> EXERCISE
Copy out every line of the records below exactly, and leave the pictures out of your answer.

> TASK MATERIAL
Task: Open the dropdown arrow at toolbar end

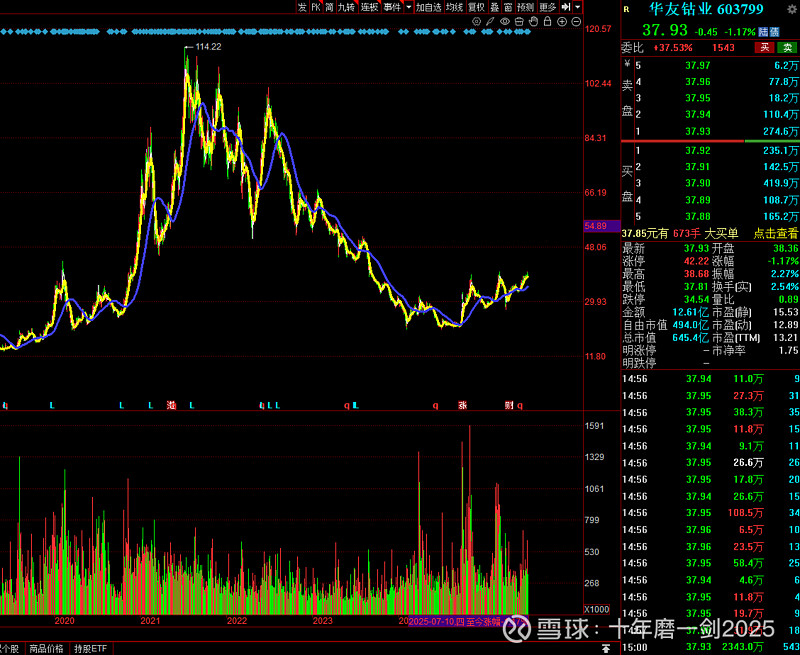Action: pos(577,7)
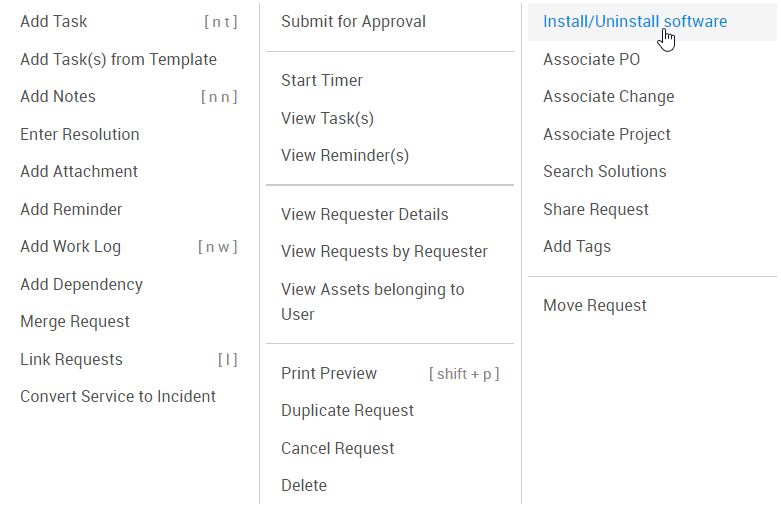The image size is (781, 505).
Task: Open View Requester Details
Action: click(364, 214)
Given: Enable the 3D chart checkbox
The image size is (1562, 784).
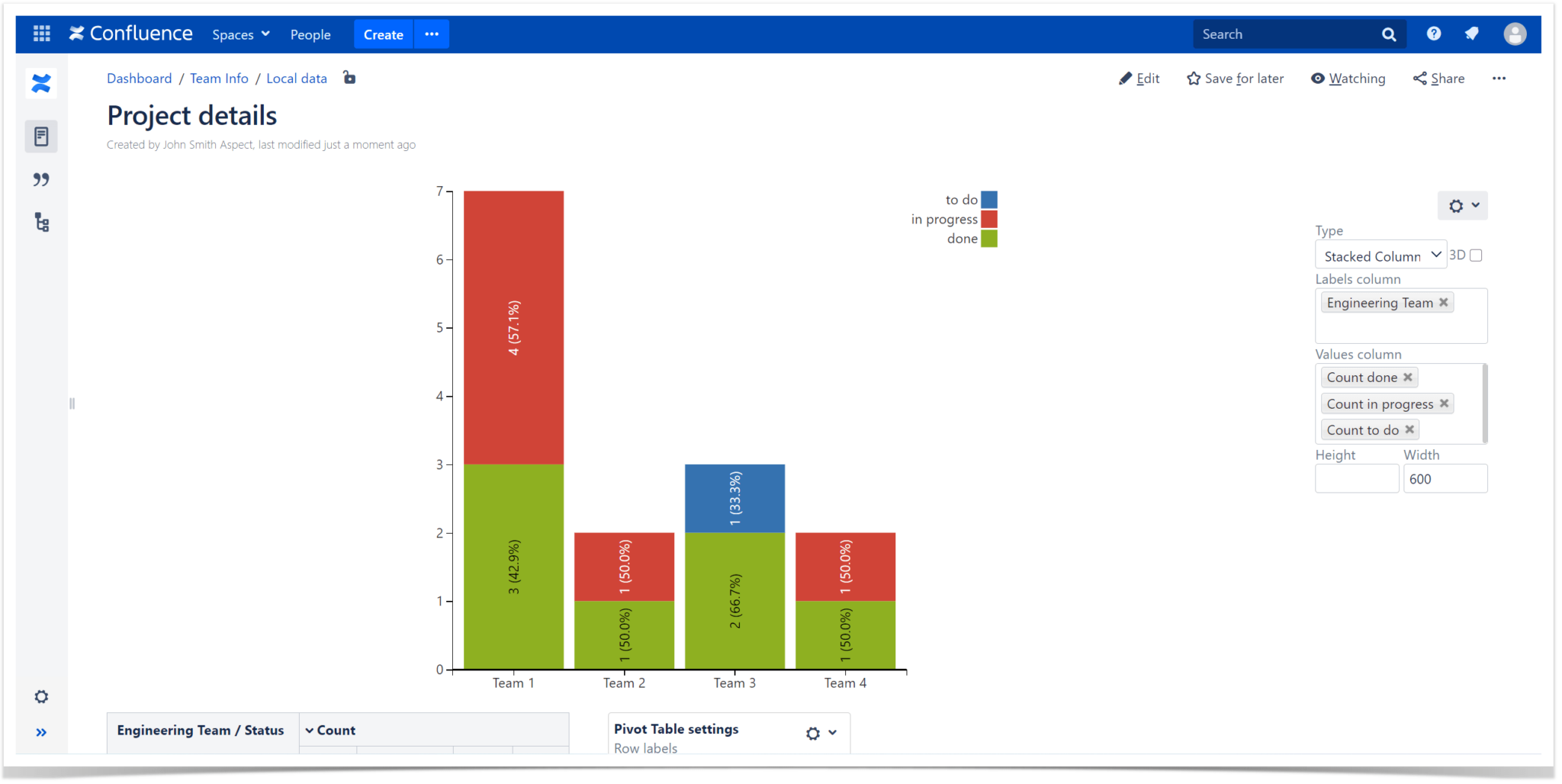Looking at the screenshot, I should point(1477,254).
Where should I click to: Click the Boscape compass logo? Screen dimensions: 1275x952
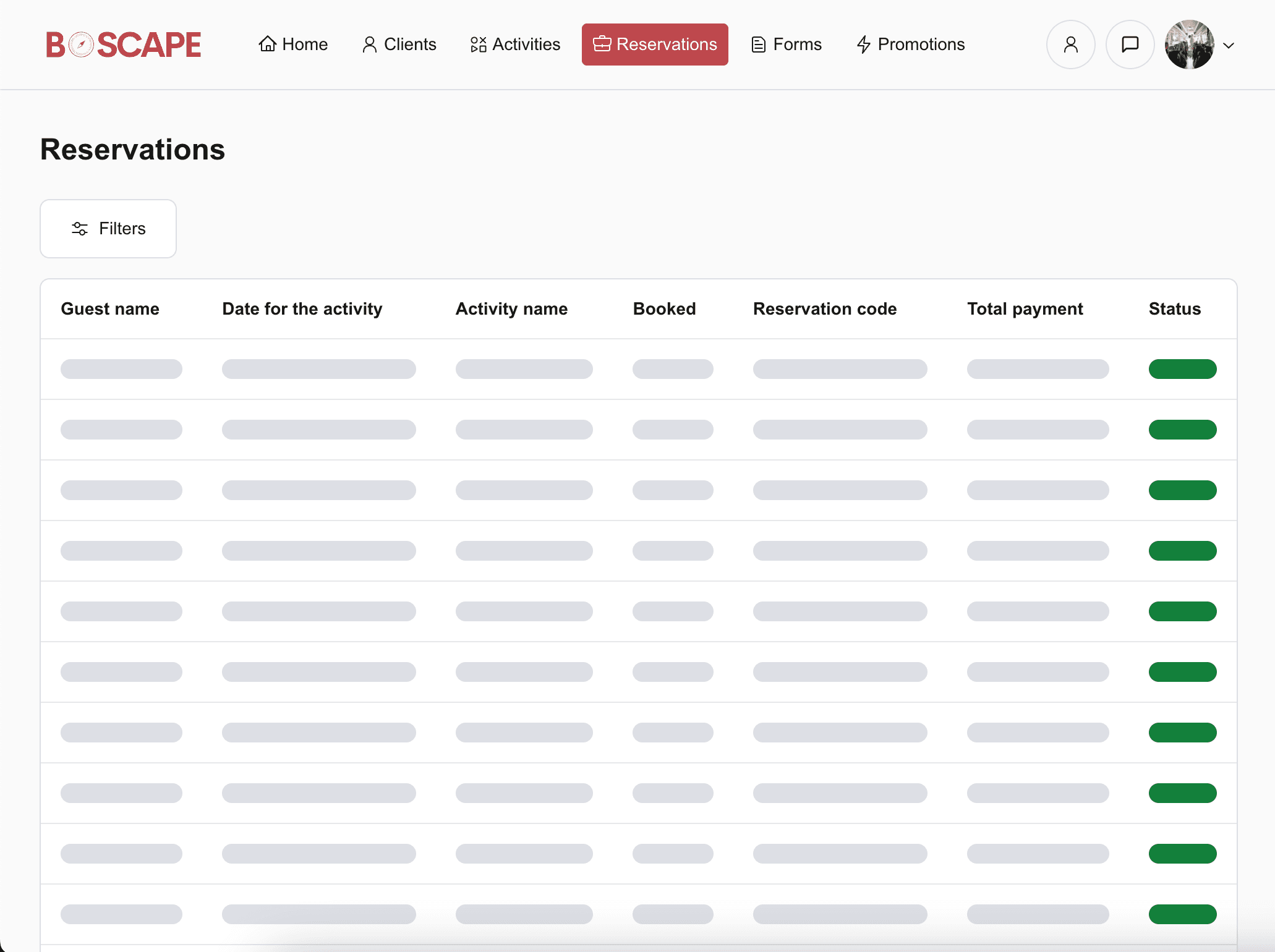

> FINISHED ANSWER
Task: Open the dropdown arrow at toolbar end

Action: pos(577,7)
The image size is (781, 505).
Task: Open View Requester Details
Action: click(364, 214)
Given: Enable the 3D chart checkbox
The image size is (1562, 784).
Looking at the screenshot, I should point(1477,254).
Where should I click to: Click the Boscape compass logo? Screen dimensions: 1275x952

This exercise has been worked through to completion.